LLM module. how to use another llm model ?

erictiquet

Hi Everyone,

I am new to the module.
Want to switch llm model as new are available
( ex: llama3.2-1b-prefill-ax630c or qwen2.5-1.5b-ax630c )
in short can't succed to load other model

Any suggestions ? or pointing to the proper documentation ? ( did not find any topic regarding changing model via Arduino )

What I did so far ?

log into the llm module via serial
ip a
connect via ssh root@ip (via the ethernet compagnon board )
load my ssh public key and then ssh
proceed succesfully to install other models via apt-get install xxx
reboot (just in case )

Then test via serial text ( via a M5STACK core grey, with a simple forward serial > serial2 app)
the sequence :

reset :

{ "request_id": "11212155", "work_id": "sys", "action": "reset" }
{"created":1746310691,"data":"None","error":{"code":0,"message":"llm server restarting ..."},"object":"None","request_id":"11212155","work_id":"sys"}
{"request_id": "0","work_id": "sys","created": 1746310696,"error":{"code":0, "message":"reset over"}}
then...

load model :

{ "request_id": "3", "work_id": "llm", "action": "setup","object": "llm.setup", "data": { "model": "qwen2.5-1.5b-ax630c", "response_format": "llm.utf-8.stream", "input": "llm.utf-8", "enoutput": true, "max_token_len": 256, "prompt": "You are a knowledgeable assistant capable of answering various questions and providing information." } }
{"created":1746310710,"data":"None","error":{"code":-5,"message":"Model loading failed."},"object":"None","request_id":"3","work_id":"llm"}

but it works with...

{ "request_id": "3", "work_id": "llm", "action": "setup", "object": "llm.setup", "data": { "model": "qwen2.5-0.5B-prefill-20e", "response_format": "llm.utf-8.stream", "input": "llm.utf-8", "enoutput": true, "max_token_len": 256, "prompt": "You are a knowledgeable assistant capable of answering various questions and providing information." } }
{"created":1746310813,"data":"None","error":{"code":0,"message":""},"object":"None","request_id":"3","work_id":"llm.1004"}

kuriko

@erictiquet
have you check this:
https://pulsar2-docs.readthedocs.io/en/latest/appendix/build_llm.html

erictiquet

Hello Kuriko, Everyone,

Found the solutions ;)

The best help came from :

chat.m5stack.com ( support you guys for making it stable )
chatgtp to write a little arduino ino code that display a web page. ( you've got the code below )
and the following page for the llm json syntax : ( that's what is exchange in the dialog )
https://github.com/m5stack/StackFlow/blob/main/doc/projects_llm_framework_doc/llm_llm_en.md

** First install the new models, they should appear in /opt/m5stack/data/

Connect via SSH: (as a normal linux server)

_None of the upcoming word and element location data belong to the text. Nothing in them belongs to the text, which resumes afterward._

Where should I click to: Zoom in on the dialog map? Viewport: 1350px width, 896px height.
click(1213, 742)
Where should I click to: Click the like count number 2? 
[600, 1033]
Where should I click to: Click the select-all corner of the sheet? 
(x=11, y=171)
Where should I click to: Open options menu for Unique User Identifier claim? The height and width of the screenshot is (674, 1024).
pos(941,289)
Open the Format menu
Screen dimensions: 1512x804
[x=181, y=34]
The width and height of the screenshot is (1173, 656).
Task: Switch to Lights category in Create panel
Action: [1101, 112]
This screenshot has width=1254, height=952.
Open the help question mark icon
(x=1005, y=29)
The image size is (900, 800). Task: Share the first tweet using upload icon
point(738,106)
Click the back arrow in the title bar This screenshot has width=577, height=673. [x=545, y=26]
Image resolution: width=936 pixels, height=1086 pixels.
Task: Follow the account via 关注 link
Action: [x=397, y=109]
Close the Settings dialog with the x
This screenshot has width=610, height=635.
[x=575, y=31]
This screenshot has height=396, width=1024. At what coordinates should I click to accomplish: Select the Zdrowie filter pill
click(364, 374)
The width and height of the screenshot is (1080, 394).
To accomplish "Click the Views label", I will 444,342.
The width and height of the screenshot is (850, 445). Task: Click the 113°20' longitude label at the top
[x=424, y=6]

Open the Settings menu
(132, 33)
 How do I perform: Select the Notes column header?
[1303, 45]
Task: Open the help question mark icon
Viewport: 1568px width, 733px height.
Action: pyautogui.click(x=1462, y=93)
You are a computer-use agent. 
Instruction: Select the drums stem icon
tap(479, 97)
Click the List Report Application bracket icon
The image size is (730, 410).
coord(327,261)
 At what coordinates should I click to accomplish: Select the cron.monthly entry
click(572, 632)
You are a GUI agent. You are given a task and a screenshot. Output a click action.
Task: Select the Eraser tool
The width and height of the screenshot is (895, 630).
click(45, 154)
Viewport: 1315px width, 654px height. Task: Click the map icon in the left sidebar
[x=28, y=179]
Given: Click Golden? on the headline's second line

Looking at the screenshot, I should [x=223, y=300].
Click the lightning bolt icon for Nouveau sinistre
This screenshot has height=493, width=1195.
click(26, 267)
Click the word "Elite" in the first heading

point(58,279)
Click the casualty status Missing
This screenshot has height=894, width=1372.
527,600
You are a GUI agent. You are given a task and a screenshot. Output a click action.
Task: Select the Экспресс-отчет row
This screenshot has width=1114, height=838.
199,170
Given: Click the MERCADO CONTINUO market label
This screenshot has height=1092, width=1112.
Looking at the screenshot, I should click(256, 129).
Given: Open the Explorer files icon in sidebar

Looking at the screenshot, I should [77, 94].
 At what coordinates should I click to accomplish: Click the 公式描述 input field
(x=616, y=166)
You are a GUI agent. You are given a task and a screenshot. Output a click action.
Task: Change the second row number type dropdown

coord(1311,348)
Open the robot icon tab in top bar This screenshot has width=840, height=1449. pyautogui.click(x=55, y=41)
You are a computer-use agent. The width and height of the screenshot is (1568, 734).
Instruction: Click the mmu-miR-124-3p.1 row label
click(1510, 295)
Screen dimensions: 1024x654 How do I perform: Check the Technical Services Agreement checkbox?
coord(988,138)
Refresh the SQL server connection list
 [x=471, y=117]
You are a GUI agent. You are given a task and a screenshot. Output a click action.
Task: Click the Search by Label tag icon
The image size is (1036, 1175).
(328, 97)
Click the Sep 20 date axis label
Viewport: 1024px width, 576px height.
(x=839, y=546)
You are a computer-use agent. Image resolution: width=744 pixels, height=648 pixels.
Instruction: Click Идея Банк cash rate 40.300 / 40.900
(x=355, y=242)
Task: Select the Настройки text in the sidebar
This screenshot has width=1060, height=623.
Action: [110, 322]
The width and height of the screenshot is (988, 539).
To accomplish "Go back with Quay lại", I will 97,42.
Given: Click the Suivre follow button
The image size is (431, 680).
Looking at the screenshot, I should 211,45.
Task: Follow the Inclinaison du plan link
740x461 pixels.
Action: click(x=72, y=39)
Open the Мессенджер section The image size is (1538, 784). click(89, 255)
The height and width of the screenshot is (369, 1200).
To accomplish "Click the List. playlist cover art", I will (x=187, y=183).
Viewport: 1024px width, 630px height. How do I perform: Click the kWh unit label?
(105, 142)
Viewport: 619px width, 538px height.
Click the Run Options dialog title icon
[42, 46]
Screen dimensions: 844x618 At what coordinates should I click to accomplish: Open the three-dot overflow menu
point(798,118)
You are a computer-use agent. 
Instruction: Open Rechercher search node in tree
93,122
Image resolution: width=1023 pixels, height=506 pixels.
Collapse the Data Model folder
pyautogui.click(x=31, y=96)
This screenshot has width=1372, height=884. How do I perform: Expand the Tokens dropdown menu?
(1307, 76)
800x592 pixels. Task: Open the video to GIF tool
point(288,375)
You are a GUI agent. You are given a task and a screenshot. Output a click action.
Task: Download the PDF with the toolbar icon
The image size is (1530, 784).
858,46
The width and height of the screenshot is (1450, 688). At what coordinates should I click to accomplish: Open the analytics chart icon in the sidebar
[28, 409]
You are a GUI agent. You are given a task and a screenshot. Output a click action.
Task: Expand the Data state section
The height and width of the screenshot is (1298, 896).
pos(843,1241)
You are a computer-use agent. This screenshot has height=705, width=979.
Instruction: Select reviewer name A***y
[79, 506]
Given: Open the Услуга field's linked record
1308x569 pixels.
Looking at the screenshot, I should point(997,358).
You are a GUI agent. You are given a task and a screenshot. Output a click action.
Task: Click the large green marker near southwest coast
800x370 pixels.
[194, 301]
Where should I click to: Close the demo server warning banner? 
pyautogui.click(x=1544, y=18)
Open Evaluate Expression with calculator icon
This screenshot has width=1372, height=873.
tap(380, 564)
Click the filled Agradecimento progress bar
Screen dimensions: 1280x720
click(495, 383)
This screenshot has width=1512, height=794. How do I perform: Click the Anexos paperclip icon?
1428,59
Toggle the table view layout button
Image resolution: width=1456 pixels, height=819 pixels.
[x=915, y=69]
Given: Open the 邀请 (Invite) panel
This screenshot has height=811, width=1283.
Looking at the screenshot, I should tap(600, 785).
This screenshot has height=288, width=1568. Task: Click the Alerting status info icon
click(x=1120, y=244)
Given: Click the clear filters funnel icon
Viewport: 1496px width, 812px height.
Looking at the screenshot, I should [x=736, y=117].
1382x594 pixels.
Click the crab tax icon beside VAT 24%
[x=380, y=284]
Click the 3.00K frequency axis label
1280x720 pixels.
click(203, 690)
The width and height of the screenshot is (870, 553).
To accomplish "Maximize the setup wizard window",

require that you plug the RJ45 and access the debug port via serial and type "ip a " to get the IP, or that you can sniff your dhcp server
to be safe and ease the work, suggest you upload your ssh-key on the llm module ( ssh-copy-id )
the default login is root@<your ip> and password "123456", change it after loading you key successfully.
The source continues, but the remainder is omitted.